14 November 2010

Elephantoms: Tracking the Elephant (Lyall Watson)

Available at all good bookstores, courtesy of Penguin Books South Africa.

Lyall Watson is a well-known naturalist who lives in Ireland, but his youth was spent in South Africa, and this is where his lifelong fascination with elephants began. Elephantoms wanders across diverse terrain, drawing on history, anthropology, evolutionary theory and the author's experiences to illuminate the elephant world. Colourful anecdotes from animal trackers and wildlife researchers alternate with tidbits on elephant biology (the trunk can lift more than 450 kilograms) and behaviour (elephants mourn their dead: burying and revisiting the bones of family members). And above all, you close this book with a strong sense of having evolved as a human being. I absolutely loved it. And it's in my top 10. For life.

www.tiffanymarkman.co.za

Theodore Boone: Kid Lawyer (John Grisham)

Available at all good bookstores.

I don't usually review tween fiction, but this is John Grisham...

After years and years and books and books, John Grisham is paying attention to the younger set with his new legal thriller, Theodore Boone: Kid Lawyer, targeted at readers aged 9 to 12. The only child of two busy lawyers — one a divorce attorney, the other specialising in real estate — Boone has a dog named Judge and spends his free time at the local courthouse. His interest in the law is so well-known that classmates seek him out for legal advice and judges deign to speak to him. Boone even scores prime seats at the local murder trial. But then he is approached with evidence that could affect the trial's outcome. And this dilemma results in some ethical wrestling for Boone, who must decide between betraying a confidence and letting a guilty man walk. Absolutely superb for tweens!

www.tiffanymarkman.co.za

Skinny Bitch (Rory Freedman & Kim Barnouin)
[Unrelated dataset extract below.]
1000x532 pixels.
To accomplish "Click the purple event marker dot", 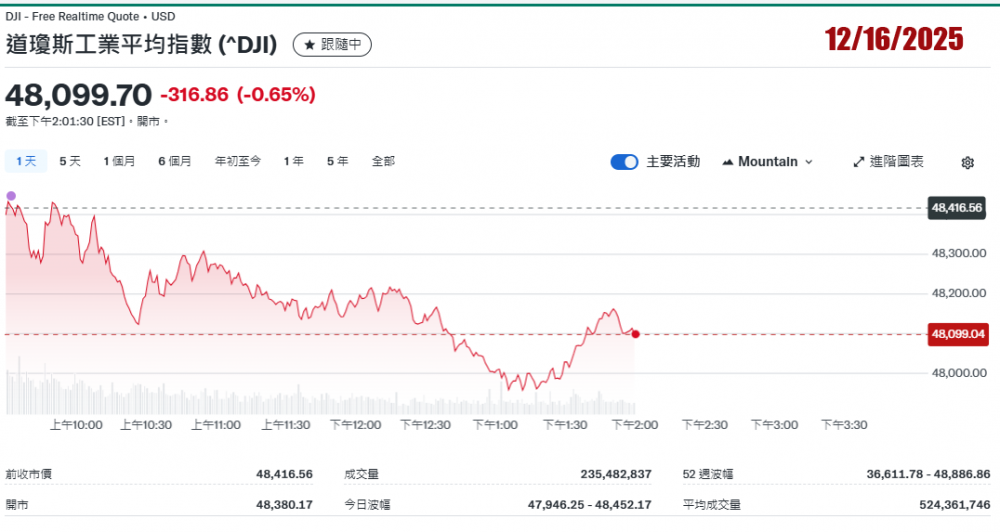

Available at all good bookstores.

Show me a woman who hasn't been on a diet. (And I'll beat her to death with a box of Pick 'n Pay assorted glazed doughnuts.) As a woman who's been on every diet there is, from Atkins to Zone, over 20 years or so, there was no way I wasn't going to read a book positioned as 'A no-nonsense, tough-love guide for savvy girls who want to stop eating crap and start looking fabulous!'

Especially when the blurb reads, 'If you can't take one more day of self-loathing, you're ready to hear the truth: You cannot keep shoveling the same crap into your mouth every day and expect to lose weight.'

How divine? Skinny Bitch. A book that tells it like it is. A book containing the real truth about carbs, sugar, aspartame, meat, dairy and a whole lot of other things... A book that cuts to the chase, doesn't encourage completely unfeasible bullshit like on-again/off-again fasting, 350 supplements a day or cutting out major food groups... Woah, hang on. I'm getting ahead of myself here...

Because just after Chapter 3, Skinny Bitch reveals itself as a skinny piece of thinly veiled propaganda for the vegan movement. Complete with extensive reference to dead, rotting, decomposing flesh.

It also promotes not eating breakfast, lunch or dinner until you're absolutely starving, eating a lot of boring green things that taste like earth, fasting once a month and removing all meat, chicken, fish and dairy from your diet, because they make you fat, constipated, bloated and really, really ill.

So, so much for Skinny Bitch. There's a lot of what looks like good research in there, and some of it even sounds perfectly logical, but I'm skeptical. Deeply so. And unless you've been wanting to go vegan for ages, are teetering on the edge of the cliff and would like that last convincing shove, avoid this book at all costs. (You can also probably avoid sugar, aspartame and fatty meat without doing yourself too much damage. But I guess you knew that.)